►

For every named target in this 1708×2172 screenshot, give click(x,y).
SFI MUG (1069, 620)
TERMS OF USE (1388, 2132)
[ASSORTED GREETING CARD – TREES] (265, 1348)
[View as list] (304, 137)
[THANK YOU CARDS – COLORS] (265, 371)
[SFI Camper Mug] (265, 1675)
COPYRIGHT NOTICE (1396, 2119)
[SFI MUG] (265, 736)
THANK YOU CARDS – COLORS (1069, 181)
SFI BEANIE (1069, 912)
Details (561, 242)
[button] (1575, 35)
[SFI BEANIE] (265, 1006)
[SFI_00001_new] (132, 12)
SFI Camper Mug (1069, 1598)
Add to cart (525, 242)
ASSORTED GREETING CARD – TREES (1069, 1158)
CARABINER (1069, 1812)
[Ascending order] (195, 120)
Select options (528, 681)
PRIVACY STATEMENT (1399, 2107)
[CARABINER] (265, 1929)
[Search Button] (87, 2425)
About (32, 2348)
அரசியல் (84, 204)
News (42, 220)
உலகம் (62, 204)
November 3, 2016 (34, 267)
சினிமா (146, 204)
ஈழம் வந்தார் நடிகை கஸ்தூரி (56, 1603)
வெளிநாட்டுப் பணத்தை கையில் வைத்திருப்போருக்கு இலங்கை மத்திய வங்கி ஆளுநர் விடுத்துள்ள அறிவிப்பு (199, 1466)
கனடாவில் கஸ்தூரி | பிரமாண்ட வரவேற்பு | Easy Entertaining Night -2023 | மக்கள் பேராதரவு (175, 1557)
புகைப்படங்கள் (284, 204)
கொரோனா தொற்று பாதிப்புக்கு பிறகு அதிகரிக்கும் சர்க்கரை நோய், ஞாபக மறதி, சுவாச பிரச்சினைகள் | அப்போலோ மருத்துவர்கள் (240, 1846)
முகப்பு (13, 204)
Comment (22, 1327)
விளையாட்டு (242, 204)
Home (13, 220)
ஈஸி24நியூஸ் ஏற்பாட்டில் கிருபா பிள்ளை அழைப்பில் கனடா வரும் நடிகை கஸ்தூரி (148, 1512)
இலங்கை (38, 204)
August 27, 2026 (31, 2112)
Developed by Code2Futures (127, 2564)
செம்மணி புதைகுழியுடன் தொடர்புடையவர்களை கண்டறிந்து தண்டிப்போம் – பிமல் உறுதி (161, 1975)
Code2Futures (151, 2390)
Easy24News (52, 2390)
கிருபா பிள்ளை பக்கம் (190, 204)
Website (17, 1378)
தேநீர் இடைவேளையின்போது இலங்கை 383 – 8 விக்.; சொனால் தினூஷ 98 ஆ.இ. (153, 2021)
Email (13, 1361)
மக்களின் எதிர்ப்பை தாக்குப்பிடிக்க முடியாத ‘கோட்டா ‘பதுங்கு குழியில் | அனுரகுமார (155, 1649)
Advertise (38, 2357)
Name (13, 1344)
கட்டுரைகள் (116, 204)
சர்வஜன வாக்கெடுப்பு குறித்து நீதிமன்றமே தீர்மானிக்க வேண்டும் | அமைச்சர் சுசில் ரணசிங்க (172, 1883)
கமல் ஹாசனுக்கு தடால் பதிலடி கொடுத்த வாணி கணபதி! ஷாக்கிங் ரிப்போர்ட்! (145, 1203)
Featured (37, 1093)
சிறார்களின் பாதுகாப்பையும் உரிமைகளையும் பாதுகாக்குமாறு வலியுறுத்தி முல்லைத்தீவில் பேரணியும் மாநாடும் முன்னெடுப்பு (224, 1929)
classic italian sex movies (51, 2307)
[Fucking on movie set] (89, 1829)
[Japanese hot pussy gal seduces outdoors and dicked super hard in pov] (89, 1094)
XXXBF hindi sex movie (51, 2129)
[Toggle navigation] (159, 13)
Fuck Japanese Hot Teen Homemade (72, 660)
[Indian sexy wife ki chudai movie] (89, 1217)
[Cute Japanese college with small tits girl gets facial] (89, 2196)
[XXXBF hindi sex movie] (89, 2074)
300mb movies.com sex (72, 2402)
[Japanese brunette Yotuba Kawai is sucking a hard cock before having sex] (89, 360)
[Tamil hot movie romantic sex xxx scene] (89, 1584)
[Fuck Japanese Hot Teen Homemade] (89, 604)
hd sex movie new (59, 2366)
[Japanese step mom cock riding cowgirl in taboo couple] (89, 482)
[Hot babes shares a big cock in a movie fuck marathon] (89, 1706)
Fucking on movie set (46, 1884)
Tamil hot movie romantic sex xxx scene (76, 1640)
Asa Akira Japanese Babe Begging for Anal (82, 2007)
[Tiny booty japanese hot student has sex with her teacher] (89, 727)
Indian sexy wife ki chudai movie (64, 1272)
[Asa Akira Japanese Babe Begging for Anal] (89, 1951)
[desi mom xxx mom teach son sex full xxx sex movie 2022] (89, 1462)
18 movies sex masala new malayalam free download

◄

— PROMPT —
Retype only this portion of the data above: the line containing "சர்வஜன வாக்கெடுப்பு குறித்து", the line containing "Featured (37, 1093)", and all lines between them, exactly.

— SOLUTION —
சர்வஜன வாக்கெடுப்பு குறித்து நீதிமன்றமே தீர்மானிக்க வேண்டும் | அமைச்சர் சுசில் ரணசிங்க (172, 1883)
கமல் ஹாசனுக்கு தடால் பதிலடி கொடுத்த வாணி கணபதி! ஷாக்கிங் ரிப்போர்ட்! (145, 1203)
Featured (37, 1093)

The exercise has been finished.